The lines to find are those in the entries that hold the word "user"; copy every one of them.

Input data =>
□ □ □
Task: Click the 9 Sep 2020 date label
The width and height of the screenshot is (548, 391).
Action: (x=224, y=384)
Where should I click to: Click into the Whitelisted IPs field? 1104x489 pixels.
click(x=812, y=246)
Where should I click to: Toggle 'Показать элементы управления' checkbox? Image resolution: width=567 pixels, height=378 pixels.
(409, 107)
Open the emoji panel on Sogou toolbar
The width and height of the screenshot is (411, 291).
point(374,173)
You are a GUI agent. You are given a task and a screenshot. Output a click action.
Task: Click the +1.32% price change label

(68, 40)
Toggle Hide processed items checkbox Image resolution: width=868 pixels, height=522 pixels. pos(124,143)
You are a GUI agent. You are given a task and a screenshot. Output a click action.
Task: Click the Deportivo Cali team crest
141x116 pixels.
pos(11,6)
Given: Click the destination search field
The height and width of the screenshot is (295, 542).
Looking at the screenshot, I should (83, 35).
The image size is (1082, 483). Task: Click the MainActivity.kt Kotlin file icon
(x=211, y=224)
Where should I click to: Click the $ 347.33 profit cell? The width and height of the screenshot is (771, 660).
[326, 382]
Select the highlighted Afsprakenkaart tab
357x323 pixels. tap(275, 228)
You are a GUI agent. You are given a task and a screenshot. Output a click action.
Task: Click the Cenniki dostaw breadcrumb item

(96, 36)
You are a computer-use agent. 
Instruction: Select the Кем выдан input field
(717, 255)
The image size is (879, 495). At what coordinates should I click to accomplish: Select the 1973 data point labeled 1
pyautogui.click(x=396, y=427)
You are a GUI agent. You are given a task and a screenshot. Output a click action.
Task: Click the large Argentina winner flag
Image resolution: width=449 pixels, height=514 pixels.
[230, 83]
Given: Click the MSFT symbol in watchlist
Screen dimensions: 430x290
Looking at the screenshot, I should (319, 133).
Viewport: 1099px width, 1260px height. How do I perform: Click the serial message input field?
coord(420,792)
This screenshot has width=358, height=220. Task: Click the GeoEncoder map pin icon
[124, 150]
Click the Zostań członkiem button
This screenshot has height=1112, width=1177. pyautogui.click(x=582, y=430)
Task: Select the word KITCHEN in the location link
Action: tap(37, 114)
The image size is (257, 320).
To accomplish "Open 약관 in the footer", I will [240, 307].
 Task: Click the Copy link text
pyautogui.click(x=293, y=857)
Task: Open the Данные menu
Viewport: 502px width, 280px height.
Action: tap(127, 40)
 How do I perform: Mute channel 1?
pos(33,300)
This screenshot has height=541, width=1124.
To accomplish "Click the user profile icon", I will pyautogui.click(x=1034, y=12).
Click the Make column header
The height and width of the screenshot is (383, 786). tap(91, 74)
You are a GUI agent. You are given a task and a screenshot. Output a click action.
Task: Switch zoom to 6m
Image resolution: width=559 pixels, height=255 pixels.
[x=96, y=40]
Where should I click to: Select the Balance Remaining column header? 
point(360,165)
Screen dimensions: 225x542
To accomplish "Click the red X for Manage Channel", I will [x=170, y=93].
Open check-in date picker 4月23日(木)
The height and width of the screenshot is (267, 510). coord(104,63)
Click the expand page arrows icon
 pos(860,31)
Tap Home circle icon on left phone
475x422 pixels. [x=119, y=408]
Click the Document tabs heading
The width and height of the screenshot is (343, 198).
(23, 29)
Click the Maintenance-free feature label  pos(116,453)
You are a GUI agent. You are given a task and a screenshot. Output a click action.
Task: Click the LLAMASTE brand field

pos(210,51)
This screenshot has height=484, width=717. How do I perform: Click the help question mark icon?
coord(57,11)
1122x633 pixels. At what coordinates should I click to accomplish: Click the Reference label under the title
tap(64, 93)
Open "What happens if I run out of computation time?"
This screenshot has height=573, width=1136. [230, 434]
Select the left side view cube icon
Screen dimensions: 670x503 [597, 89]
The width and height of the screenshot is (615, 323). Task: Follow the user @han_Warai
□ □ □
Your solution =>
To accomplish "Click the user profile icon", I will pyautogui.click(x=1034, y=12).
The width and height of the screenshot is (615, 323). Task: Follow the user @han_Warai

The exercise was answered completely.